In analyzing how social systems maintain and restore equilibrium, functionalists tend to use shared values or generally accepted standards of desirability as a central concept. Value consensus means that individuals will be morally committed to their society. The emphasis on values is the second most important feature of functionalism. As such, it contrasts directly with the other major macro-sociological perspective, the conflict theory. Whereas functionalism emphasizes the unity of society and what its members share, conflict theorists stress the divisions within a society and the struggles that arise out of people's pursuits of their different material interests. (Wallace and Wolf 1999, page 19)
The Collective Conscience (later called Collective Representations). Another key theory that Durkheim developed was The Collective Conscience. In his own words -
Of the totality of beliefs and sentiments common to average citizens of the same society that forms a determinate system which has its own life, one may call it the collective or common conscience (Durkheim [1893] 1947, pages 79-80).

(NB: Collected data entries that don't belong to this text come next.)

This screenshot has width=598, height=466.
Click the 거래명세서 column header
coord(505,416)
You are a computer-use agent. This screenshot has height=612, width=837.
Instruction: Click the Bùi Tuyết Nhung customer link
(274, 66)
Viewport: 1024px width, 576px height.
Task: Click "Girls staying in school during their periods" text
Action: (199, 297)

People are born into the collective conscience, and it regulates their perceptions and behavior. What Durkheim was denoting with the concept of collective conscience, then, is that social systems evidence systems of ideas, such as values, beliefs, and norms that constrain the thoughts and actions of individuals. Durkheim was concerned with morality and moral facts. This area is now termed culture.
Durkheim was concerned with the systems of symbols - particularly the norms, values, and beliefs - that humans create and use to organize their activities. In the course of his analysis of the collective conscience, Durkheim conceptualized its varying states as having four variables: 1) Volume, which denotes the degree to which the values, beliefs, and rules of the collective conscience are shared by the members of a society; 2) Intensity, which indicates the extent to which the collective conscience has power to guide a person's thoughts and actions; 3) Determinateness, which denotes the degree of clarity in the components of the collective conscience; and 4) Content, which pertains to the ratio of religious to purely secular symbolism in the collective conscience.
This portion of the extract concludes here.